Impôt sur les récoltes et les fruits :

D’après l’imâm Abu Hanîfa, tout ce qui provient de la terre est imposable, quelle qu’en soit la quantité, et qu’il s’agisse de denrées périssables, telles que les fruits et les légumes, ou non périssables, telles que les graines, le coton ou le safran.

D’après Abu Yûssuf et Muhammad, les produits de la terre ne sont imposables que sous deux conditions :

  1. Que ce soient des denrées qui se conservent pendant au moins un an.
  2. Que la valeur de ces denrées atteigne le montant imposable c’est-à-dire 850 kg (5 awsuq) pour les produits comptabilisés d’ordinaire en volume, ou l’équivalent de cette valeur pour les autres produits.

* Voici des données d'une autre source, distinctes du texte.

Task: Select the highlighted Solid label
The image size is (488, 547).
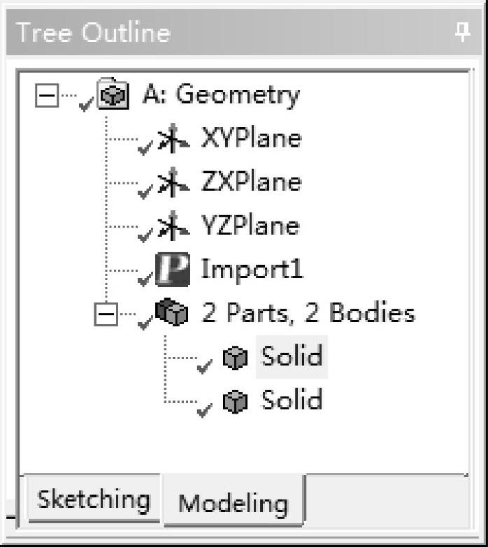Action: tap(292, 357)
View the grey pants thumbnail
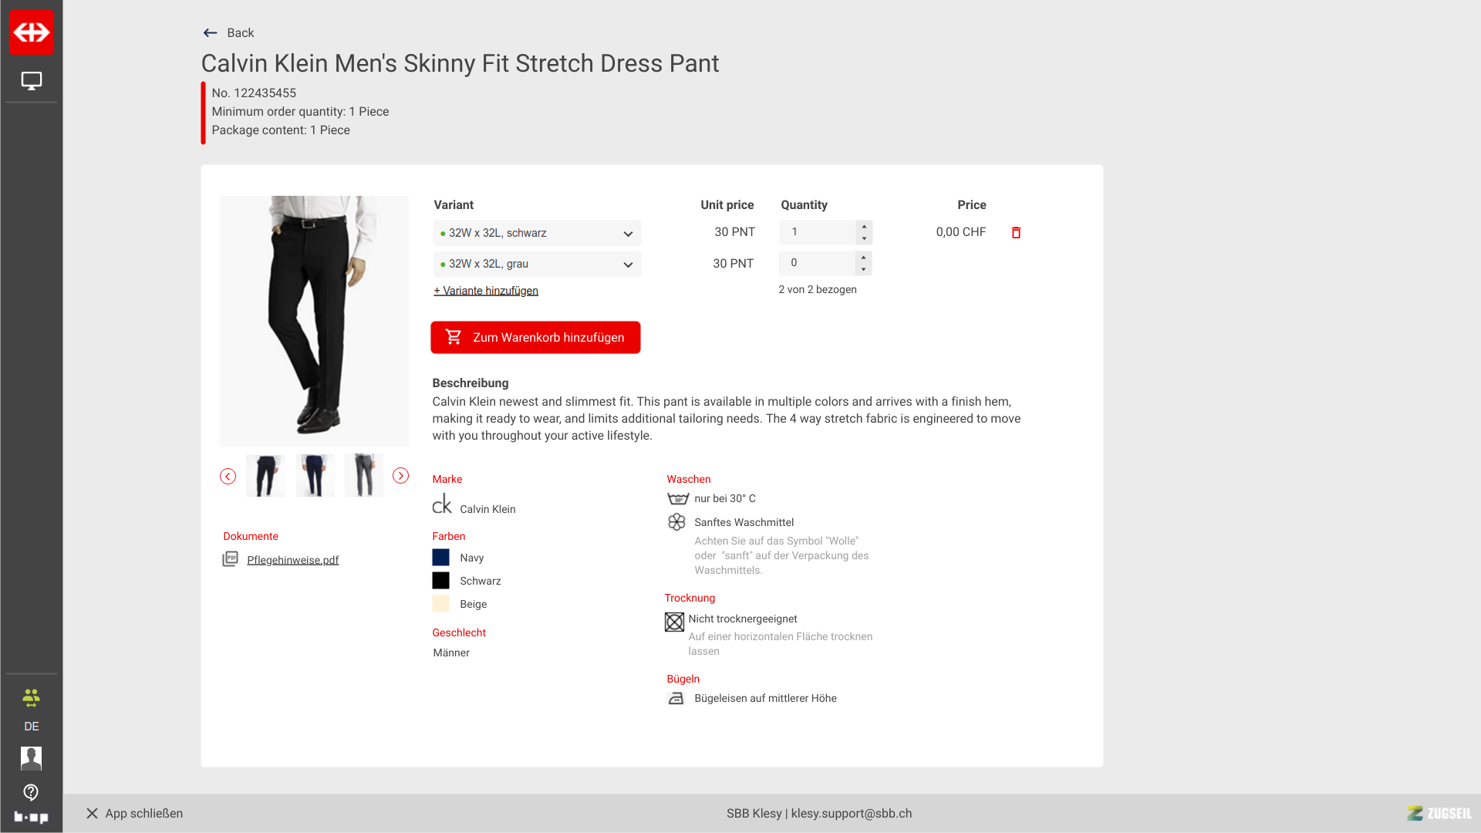Screen dimensions: 1481x833 (363, 476)
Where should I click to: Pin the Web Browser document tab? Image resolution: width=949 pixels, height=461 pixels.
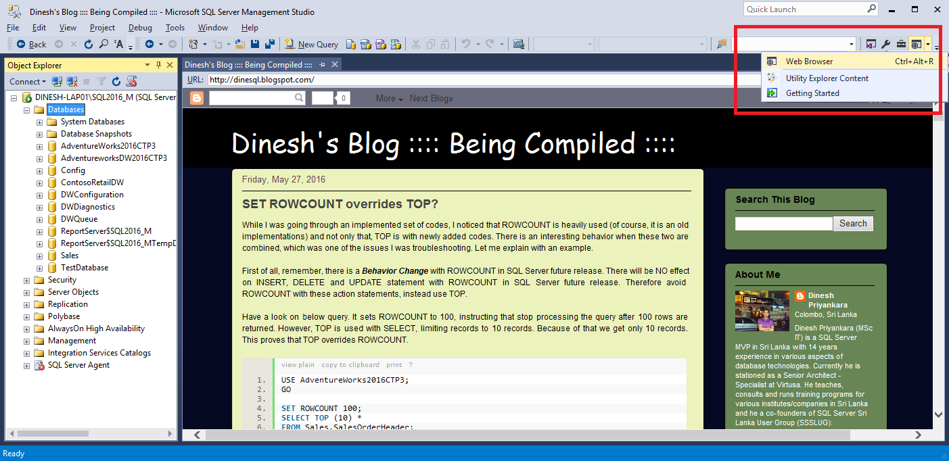(x=320, y=66)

Les savants sont unanimes pour admettre qu’il n’est pas nécessaire de posséder ces produits un an pour être tenu d’en payer la zakât ; ils sont également d’abord sur la façon de déterminer le montant du prélèvement des récoltes, lorsqu’elles sont irriguées la majeure partie de l’année par l’eau de pluie, par un fleuve, ou par tout moyen d’irrigation naturelle : ce montant est alors d’1/10 de la récolte.

Il se réduit à 1/20ème des récoltes, lorsque celles-ci sont irriguées par des moyens artificiels tels que canaux d’irrigation, roue à aube, etc.